下枝は日陰で葉を落とすが、枝は伸び続け、枝を支える葉が少なくなると、水流が途絶え、枝は枯れます。この現象は、水ストレスがすでに高まっている夏の乾燥期に起こることが多いです。
ツールの改良
ステイクは、苗床と同じように樹木をまっすぐに成長させます。幹はステイクの高さまで支えられ、その後は自由に伸び、自然な形で曲がります。
■自動剪定
自動剪定は、樹木の根元から何千本もの枝を切り落とします。そのおかげで、手作業による剪定作業を大幅に減らすことが可能となりました。自動剪定は、樹木が自動剪定の高さを超えて成長した後も、さらに効果を発揮します。剪定高さのすぐ上の枝は横に伸び続け、重みが増して下に折れ曲がります。この垂れ下がった枝は、シダレヤナギのようにそのままにしておくこともできますし、新しいパラメータ「Dangling」で設定した高さまで切り詰めることもできます。
■React と redone
AttractとDeflectのフォースは、以前のカットオフ半径の代わりに、スムーズなフォールオフを持つようになりました。

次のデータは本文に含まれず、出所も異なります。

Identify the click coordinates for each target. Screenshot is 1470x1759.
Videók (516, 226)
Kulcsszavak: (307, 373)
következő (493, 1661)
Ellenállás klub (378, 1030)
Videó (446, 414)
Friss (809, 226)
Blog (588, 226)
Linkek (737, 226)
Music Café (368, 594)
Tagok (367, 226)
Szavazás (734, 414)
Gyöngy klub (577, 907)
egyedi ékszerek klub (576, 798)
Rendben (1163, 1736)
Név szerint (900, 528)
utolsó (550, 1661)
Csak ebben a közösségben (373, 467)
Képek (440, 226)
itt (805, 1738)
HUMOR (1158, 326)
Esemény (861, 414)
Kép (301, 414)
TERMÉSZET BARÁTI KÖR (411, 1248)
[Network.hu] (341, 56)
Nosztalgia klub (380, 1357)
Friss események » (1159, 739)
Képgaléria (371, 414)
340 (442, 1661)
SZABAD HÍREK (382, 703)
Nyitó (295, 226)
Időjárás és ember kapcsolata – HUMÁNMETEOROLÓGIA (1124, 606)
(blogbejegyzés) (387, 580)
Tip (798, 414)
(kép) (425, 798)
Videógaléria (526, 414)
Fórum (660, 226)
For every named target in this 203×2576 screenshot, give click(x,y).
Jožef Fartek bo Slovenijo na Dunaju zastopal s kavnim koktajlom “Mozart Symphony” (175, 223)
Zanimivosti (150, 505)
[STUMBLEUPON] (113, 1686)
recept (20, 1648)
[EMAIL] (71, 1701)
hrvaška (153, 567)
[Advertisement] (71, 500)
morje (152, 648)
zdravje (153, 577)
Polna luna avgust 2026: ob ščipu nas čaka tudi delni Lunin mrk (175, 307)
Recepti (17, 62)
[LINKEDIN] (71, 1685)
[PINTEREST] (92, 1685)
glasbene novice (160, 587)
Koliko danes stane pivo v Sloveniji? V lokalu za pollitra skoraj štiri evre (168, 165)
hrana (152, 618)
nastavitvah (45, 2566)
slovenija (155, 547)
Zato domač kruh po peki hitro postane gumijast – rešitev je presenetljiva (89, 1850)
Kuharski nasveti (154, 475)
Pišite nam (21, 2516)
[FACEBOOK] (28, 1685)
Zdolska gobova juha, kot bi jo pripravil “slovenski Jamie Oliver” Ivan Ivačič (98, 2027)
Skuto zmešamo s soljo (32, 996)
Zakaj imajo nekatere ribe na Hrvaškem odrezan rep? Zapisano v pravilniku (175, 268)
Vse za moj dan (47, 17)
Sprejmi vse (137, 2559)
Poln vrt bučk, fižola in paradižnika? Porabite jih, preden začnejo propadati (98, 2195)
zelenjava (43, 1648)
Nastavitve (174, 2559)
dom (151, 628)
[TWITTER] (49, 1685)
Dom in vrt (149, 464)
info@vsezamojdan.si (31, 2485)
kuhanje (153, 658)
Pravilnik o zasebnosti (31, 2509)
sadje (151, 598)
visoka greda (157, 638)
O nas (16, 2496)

Reactはまた、全周囲をサンプリングするようになりました。単純にジオメトリ上の最も近い点を見つけるのではなく、光屈性(光に向く)の仕組みと同じように、すべての力を組み合わせた成長ベクトルで平均化するようになりました。これにより、特に複雑なジオメトリを使用する場合、より自然な結果が得られます。
その他
■UV
以前と同様に、The GroveのデフォルトUVマップはシームレスな樹皮テクスチャで動作します。これを機能させるために、UV座標を大きく歪ませ、オーバーラップさせ、UV空間の限界を超えて拡張します。このUVマップは柔軟で使いやすく、細い枝にはこれだけで十分とされています。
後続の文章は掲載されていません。